Look through the records below, and whenever a line contains "Switch", copy it.

[Dataset entries]
---+---

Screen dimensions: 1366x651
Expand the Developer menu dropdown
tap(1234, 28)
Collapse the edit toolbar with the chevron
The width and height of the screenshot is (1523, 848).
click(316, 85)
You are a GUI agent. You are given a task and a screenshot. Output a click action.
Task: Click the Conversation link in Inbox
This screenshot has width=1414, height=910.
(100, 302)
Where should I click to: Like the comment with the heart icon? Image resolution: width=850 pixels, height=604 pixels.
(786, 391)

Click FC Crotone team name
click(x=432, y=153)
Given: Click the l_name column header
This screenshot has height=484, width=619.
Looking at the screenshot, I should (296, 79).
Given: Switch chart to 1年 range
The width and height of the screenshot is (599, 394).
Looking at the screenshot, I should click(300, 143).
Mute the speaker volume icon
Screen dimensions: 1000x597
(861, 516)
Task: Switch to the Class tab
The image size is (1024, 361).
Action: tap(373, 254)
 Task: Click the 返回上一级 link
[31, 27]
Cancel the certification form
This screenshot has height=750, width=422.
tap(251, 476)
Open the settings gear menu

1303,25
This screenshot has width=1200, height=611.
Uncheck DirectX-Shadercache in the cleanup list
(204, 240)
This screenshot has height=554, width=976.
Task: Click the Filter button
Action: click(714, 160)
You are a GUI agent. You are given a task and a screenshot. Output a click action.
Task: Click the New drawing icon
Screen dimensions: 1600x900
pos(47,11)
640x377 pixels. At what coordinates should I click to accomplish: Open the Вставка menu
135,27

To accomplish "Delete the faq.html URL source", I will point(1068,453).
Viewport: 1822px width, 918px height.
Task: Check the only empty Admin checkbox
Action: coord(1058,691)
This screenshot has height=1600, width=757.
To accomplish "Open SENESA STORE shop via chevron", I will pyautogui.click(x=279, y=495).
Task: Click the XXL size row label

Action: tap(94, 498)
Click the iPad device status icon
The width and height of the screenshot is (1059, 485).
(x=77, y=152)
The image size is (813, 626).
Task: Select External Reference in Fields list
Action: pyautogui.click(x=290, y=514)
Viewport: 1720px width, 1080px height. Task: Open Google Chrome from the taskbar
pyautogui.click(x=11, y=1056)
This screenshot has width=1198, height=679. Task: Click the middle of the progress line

---+---

Expected answer:
Given: Switch chart to 1年 range
Task: Switch to the Class tab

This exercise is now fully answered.